[What needs to be done] Give every line from the one containing "At what coordinates should I click to accomplish: Click" through the end of the items as a Markdown table with columns Row and Line, numbering the rows and skipping blank lines. Leave the pictures out.

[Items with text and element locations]

• • • • •

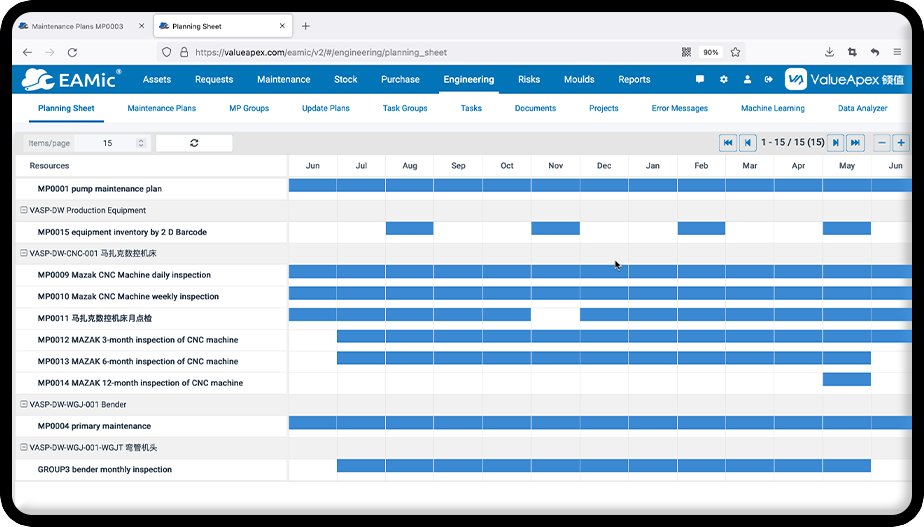Collapse VASP-DW Production Equipment group
Screen dimensions: 924x527
click(23, 210)
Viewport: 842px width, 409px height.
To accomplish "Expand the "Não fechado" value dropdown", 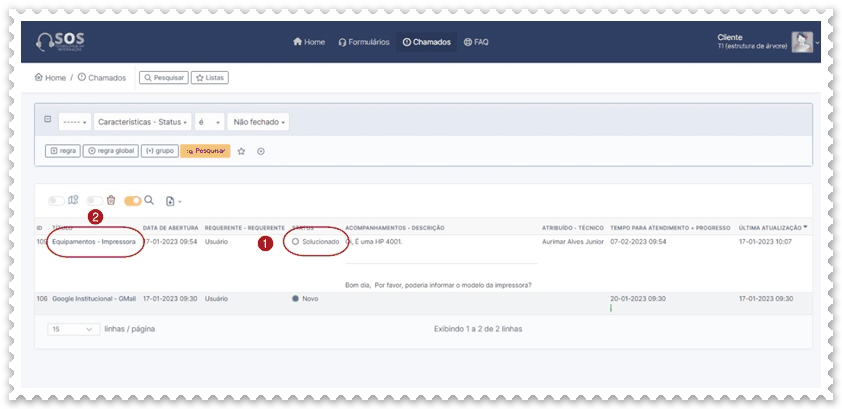I will coord(259,122).
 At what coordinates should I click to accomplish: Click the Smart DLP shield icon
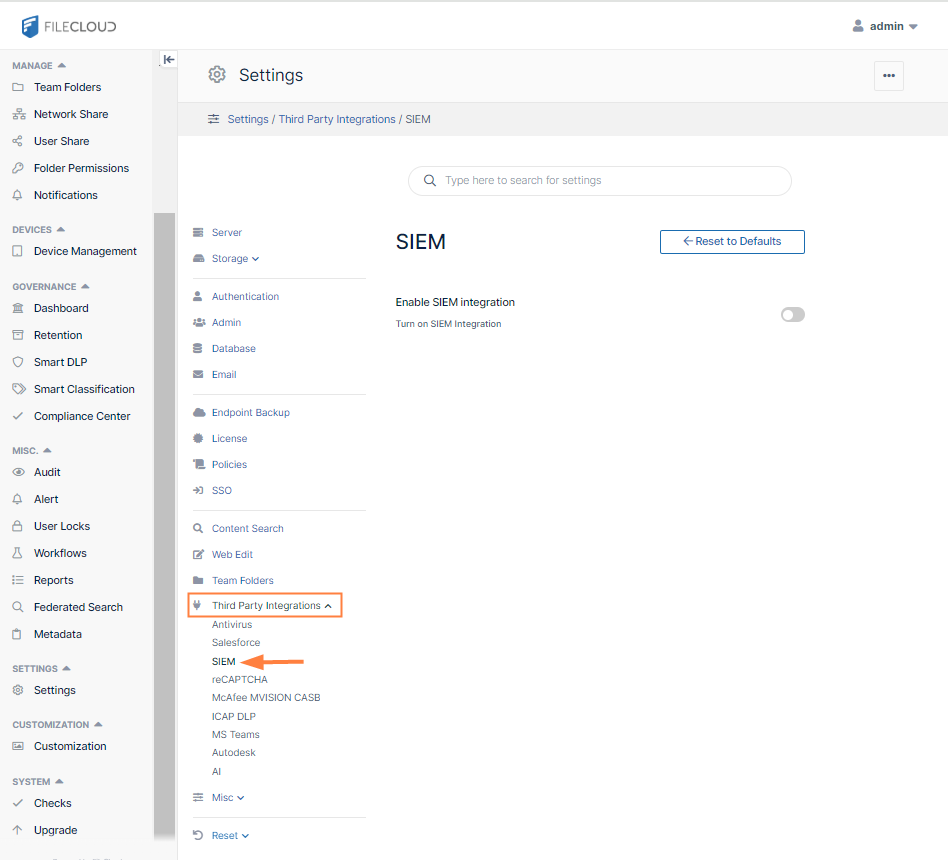(x=18, y=362)
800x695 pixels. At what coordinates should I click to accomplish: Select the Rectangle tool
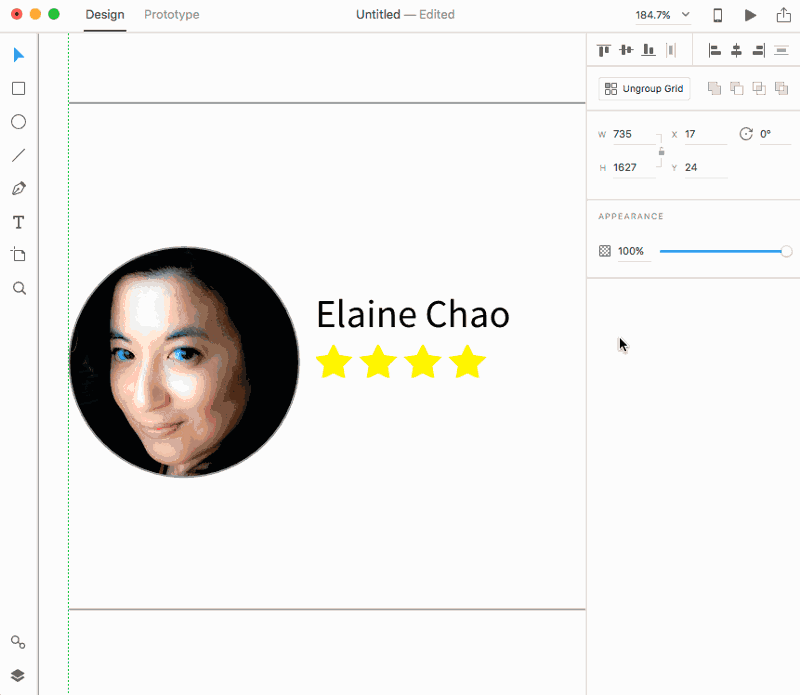pyautogui.click(x=18, y=88)
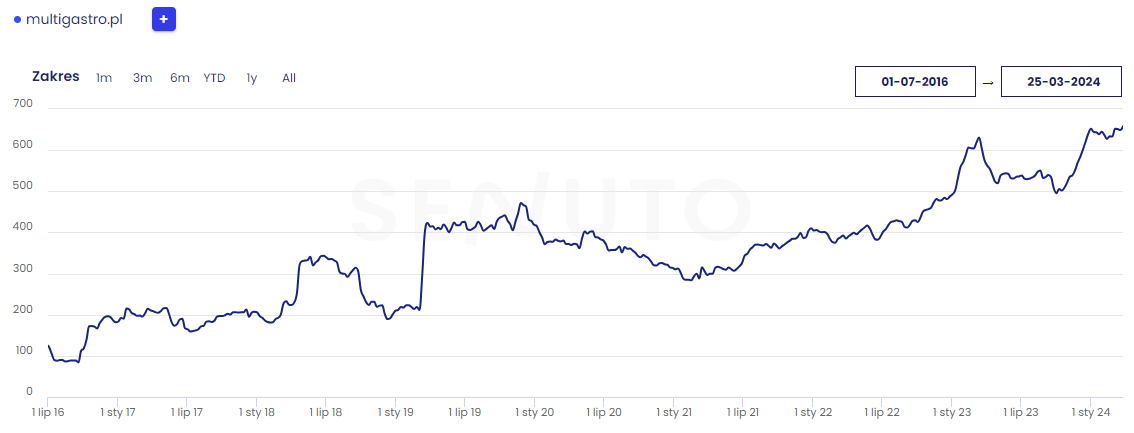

• • • • •

[Result below]
| Row | Line |
|---|---|
| 1 |  At what coordinates should I click to accomplish: Click the Smart DLP shield icon |
| 2 | (x=18, y=362) |
| 3 | 800x695 pixels. At what coordinates should I click to accomplish: Select the Rectangle tool |
| 4 | pyautogui.click(x=18, y=88) |